_PROBLEM DETAILS_
Can you render the stretch of the material below, from the line containing "The image size is (1708, 908)." through the line containing "wxSmith is located at coordinates (354, 10).", as a numbered list, leaving out any blank lines and including nothing else?

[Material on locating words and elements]

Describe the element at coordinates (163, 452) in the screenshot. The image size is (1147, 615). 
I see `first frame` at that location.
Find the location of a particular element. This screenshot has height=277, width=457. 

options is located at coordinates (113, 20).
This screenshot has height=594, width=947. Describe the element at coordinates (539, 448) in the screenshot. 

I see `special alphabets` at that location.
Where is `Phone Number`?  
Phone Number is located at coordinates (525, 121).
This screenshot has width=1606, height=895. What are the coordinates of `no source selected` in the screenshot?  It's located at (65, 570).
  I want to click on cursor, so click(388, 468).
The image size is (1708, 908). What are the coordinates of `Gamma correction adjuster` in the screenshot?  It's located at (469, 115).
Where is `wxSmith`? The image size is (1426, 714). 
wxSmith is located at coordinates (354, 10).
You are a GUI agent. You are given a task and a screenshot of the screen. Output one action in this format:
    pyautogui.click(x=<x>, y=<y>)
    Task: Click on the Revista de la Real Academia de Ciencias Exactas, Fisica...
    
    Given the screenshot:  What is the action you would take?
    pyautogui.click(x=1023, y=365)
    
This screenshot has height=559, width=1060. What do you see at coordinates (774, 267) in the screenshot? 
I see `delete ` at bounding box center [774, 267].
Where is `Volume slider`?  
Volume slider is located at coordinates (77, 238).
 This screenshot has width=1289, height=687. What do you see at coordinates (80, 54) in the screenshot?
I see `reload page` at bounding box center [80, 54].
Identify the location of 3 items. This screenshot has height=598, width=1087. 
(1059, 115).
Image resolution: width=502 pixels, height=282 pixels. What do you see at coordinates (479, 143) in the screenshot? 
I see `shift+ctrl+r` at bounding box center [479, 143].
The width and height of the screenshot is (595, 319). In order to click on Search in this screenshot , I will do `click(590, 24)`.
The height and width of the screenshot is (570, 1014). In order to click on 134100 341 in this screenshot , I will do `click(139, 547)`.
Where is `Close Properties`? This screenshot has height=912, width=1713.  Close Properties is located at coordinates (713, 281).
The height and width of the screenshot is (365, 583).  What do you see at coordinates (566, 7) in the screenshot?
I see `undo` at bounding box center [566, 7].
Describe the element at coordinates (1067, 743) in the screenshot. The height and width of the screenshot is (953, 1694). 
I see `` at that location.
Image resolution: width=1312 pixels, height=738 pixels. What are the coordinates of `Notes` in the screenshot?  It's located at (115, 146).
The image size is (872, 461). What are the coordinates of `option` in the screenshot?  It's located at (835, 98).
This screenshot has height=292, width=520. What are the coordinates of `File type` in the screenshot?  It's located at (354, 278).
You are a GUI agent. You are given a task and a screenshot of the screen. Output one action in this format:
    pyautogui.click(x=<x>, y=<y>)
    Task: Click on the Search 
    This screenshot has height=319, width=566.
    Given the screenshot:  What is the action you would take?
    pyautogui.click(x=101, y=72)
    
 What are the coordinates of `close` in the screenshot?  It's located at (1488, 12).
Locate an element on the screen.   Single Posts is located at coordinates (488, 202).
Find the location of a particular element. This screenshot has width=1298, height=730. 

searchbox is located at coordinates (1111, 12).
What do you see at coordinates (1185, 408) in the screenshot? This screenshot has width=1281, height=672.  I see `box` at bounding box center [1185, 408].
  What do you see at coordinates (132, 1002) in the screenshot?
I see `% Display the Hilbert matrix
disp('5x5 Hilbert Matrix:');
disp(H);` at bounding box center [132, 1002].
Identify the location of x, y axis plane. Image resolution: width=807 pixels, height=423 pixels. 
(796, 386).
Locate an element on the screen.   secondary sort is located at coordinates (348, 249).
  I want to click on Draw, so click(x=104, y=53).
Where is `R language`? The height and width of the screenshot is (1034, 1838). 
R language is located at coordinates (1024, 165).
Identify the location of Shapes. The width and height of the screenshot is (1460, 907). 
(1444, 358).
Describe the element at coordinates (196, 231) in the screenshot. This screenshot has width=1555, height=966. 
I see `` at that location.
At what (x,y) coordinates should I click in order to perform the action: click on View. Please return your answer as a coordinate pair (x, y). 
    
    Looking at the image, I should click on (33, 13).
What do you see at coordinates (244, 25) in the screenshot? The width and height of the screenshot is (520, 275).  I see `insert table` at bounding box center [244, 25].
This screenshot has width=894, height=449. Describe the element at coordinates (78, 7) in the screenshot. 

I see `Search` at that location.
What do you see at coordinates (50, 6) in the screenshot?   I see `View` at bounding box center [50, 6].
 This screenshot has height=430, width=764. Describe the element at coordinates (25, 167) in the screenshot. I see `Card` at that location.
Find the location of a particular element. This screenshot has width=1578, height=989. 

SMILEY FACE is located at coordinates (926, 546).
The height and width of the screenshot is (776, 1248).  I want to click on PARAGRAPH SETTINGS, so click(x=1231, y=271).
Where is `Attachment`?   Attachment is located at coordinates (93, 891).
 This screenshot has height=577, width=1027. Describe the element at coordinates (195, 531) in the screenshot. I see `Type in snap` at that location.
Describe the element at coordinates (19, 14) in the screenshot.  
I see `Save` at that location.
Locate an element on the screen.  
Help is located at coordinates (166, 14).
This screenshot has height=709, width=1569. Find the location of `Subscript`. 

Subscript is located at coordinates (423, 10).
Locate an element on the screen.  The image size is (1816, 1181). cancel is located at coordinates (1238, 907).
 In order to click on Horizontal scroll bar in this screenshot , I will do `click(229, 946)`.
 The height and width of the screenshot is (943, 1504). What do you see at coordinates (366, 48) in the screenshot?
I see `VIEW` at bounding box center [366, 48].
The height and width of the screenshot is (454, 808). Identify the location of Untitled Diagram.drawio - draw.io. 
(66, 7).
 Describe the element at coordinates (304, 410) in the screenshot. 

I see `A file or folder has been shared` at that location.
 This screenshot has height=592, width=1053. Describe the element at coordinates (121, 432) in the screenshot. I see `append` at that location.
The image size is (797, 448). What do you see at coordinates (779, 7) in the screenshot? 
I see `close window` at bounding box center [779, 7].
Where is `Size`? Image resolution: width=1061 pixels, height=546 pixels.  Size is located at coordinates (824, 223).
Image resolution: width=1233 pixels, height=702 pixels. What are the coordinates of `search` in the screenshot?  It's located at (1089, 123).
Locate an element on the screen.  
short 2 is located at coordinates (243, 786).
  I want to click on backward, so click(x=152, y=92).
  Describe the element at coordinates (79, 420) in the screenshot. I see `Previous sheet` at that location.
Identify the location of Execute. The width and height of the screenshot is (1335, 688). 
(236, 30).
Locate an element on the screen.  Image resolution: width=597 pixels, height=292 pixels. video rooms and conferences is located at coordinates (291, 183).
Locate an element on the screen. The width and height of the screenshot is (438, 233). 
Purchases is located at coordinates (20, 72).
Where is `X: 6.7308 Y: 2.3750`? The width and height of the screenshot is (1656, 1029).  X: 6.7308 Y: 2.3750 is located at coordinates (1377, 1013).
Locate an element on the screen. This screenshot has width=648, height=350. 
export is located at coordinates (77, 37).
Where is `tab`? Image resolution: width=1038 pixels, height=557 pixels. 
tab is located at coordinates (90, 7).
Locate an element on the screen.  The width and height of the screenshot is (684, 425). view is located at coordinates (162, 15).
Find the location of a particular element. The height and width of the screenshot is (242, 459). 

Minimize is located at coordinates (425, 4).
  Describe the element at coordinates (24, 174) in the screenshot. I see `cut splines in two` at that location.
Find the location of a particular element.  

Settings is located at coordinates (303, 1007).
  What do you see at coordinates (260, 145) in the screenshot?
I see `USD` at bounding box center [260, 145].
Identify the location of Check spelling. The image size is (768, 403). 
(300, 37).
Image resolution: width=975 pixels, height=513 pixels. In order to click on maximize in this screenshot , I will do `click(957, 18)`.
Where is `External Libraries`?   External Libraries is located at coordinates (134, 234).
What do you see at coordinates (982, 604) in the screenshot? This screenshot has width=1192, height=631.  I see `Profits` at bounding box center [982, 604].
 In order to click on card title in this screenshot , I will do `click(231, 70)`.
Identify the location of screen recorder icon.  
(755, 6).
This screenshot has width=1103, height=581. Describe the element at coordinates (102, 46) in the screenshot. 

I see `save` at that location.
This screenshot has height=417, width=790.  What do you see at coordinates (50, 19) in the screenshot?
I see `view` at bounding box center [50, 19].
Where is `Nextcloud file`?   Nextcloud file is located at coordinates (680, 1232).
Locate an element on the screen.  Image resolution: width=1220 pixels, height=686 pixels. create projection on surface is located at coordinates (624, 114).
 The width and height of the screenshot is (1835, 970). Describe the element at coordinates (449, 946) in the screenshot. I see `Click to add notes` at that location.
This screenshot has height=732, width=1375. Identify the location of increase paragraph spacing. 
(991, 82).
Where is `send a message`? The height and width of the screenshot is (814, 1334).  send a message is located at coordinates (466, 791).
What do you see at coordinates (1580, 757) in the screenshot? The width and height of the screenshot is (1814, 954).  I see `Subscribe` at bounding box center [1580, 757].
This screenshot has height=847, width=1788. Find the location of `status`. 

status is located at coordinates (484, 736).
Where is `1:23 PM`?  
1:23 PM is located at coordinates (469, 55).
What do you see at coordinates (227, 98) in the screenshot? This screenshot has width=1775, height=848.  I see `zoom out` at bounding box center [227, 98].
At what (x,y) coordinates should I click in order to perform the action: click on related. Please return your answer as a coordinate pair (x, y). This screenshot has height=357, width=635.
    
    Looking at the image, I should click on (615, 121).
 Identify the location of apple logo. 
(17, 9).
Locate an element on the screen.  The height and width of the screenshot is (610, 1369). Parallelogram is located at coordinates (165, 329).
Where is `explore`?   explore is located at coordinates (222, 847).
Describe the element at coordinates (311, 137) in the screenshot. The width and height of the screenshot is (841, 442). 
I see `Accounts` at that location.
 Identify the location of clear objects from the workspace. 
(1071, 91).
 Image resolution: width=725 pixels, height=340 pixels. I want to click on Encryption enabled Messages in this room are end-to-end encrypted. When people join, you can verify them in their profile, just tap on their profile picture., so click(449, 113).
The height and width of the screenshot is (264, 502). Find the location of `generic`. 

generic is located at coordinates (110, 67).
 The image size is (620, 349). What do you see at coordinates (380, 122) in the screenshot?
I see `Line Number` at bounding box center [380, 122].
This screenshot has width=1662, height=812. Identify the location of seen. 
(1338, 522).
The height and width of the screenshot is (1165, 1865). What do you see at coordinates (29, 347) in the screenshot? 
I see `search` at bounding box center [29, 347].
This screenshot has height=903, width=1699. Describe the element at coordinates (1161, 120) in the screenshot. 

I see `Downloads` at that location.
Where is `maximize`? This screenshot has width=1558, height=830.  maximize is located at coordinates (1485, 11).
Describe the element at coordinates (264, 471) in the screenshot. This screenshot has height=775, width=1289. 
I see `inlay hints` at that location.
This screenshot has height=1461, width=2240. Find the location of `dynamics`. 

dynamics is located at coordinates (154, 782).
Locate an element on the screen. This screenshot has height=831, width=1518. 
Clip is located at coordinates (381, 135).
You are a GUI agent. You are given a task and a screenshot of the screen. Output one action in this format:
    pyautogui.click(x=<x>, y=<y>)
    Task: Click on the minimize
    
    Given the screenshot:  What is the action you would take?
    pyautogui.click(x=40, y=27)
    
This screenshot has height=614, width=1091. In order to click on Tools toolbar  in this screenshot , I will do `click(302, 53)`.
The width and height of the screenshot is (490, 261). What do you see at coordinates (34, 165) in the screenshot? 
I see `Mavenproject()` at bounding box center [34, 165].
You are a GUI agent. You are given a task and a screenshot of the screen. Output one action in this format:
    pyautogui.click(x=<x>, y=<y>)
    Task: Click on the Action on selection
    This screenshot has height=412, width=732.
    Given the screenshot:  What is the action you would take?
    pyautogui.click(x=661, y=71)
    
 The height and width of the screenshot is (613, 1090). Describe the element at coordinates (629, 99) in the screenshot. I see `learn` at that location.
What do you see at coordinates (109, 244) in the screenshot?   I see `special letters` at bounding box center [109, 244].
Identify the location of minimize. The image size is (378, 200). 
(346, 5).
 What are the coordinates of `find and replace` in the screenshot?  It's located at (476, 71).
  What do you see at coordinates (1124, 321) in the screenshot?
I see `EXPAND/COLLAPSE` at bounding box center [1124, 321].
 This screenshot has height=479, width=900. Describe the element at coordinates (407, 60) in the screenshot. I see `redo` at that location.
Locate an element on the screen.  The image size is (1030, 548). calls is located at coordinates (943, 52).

_TASK ANSWER_
1. The image size is (1708, 908). What are the coordinates of `Gamma correction adjuster` in the screenshot?  It's located at (469, 115).
2. Where is `wxSmith`? The image size is (1426, 714). 
3. wxSmith is located at coordinates (354, 10).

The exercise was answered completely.